The pattern held into the next day, the 15th. The Irish lines were the subject of a constant string of mortar and sniper attacks, with more concrete infantry assaults occasionally stopped in their tracks by Irish fire, with the Magister a constant threat from the skies. The Irish had taken about five casualties at this point, most of them shrapnel from the mortars, with one soldier taking a snipers round into the shoulder, but there had been no fatalities. Quinlan continued to message HQ in Elizabethville about the seriousness of the situation, and continued to be told that his unit would simply have to hold out until relief could be arranged. All the while he also received threatening messages from the Jadotville burgomeister, urging him to surrender to avoid a wholesale slaughter of his troops.

The Irish faced more attacks into the 16th, a Saturday, but continued to hold. One platoon became so beset by increasingly accurate mortar fire from the enemy they were obliged to fall back to a reserve line, with just one Sergeant left in the outer one to ward off any infantry attacks. By now dwindling food was an issue, as was ammunition, but most important was the falling supplies of water: Quinlan’s decisive action to stockpile this before the fighting started insured his unit was in a position to keep the fight going far longer than they would have otherwise, but the baking heat of a Congo September meant that even this move only bought the Irish a few days.

One of the bravest, and yet also most farcical, aspects of the fighting followed, when Norwegian Lt Bjorn Hovden and Swedish Warrant Officer Eric Thors attempted to fly a helicopter with supplies of water to the Jadotville position, at a time when the Magister was busy attacking targets in Elizabethville. The chopper developed engine trouble and had to come in for an unplanned landing around the Irish position, necessitating Irish soldiers to leave their trenches to assist with laying out markers for an appropriate spot: as soon as the chopper was down, it was the subject of a murderous onslaught from small arms, machine guns and mortars, that rapidly left it unusable. It was all for naught: the water had been carried in emptied petrol canisters, that had not been properly cleaned before being filled, making the liquid contained inside undrinkable. Hovden and Thors now had no choice but to join the Irish. There was at least one positive outcome from the affair for the Irish though, as the enormous amount of fire visited by the Katangans had revealed many of their positions, and an extended exchange of fire for the rest of the day allowed the Irish to inflict more casualties.

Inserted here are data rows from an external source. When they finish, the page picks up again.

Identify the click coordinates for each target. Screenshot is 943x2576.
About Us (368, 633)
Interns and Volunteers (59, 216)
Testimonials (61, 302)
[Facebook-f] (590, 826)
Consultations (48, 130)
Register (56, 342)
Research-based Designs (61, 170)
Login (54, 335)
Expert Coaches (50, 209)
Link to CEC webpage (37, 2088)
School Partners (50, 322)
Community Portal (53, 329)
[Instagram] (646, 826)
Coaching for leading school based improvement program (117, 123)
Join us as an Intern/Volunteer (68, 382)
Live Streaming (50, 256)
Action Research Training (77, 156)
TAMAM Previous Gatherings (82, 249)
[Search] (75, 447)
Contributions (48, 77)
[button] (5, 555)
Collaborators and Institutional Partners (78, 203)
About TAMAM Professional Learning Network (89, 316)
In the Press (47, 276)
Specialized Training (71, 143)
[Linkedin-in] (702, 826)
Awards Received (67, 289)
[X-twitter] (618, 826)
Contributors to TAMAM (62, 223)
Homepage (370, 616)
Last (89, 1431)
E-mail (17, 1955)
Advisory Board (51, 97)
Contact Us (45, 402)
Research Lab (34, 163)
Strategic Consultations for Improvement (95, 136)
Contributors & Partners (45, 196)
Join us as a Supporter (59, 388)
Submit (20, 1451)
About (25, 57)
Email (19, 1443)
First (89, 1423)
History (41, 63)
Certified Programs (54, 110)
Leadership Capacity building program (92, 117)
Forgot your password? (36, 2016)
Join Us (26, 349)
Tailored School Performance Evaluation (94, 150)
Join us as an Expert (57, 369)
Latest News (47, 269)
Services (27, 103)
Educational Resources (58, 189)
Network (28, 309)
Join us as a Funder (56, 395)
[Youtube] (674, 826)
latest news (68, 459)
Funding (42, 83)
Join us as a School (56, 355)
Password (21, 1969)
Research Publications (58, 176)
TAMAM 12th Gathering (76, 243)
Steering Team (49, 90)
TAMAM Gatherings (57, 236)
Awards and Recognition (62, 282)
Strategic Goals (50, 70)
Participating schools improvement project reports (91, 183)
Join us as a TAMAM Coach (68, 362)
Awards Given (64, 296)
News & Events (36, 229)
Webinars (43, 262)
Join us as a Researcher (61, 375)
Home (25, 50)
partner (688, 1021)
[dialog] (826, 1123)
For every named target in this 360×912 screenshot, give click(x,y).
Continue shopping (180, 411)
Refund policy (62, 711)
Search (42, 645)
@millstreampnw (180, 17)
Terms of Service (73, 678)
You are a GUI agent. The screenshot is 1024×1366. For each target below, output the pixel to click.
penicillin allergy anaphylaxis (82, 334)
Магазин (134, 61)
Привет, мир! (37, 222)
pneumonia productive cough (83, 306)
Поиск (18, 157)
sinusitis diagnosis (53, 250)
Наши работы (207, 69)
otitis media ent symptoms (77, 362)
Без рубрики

For all that, there was no hope of a military victory for the UN in Jadotville without relief. The UN attempted this for the last time on the morning of the 16th, with Cmdt Kane sent against Lufira with Force Kane 2, consisting of 300 men from the Irish, Swedish and Indian contingents – the last battle-hardened Gurkhas – of ONUC, with armoured car support. But Kane also had the additional problem of strafing runs from the Magister to contend with this time. An Irish Sgt, Joe Gallagher, was among the first casualties from the jet, but survived. The Gurkhas, accompanied by Irish-driven armoured cars, attempted to storm the bridge, but were driven back by opposing fire and the Magister, with three of the Indians killed and eight others wounded. Kane withdrew again, with the convoy taking more casualties from a gendarme ambush on the way back to Elizabethville, with several Irish soldiers among the wounded. There would be no more relief attempts, much to the fury of the Irish who remained besieged at Jadotville: at least one subsequent account claims that Quinlan had to be pulled off of Kane when the two happened to meet some time later.

On Saturday night, Quinlan agreed a ceasefire with the Katangans, to allow the wounded to be collected from, the battlefield. At that point he would still have had hopes that either the UN would break through to his position by force, or that a larger ceasefire in the wider region would result in the fighting coming to an end: he did not have access to the wider picture. Promises were made that the Magister would be removed from the area and water access for the Irish permitted: neither promise would be kept. The only liquid the Irish got was a supply of beer that Quinlan obtained from Jadotville after a brief visit, where he astonished assembled mercenary officers by insisting that the Irish had yet to lose a single soldier.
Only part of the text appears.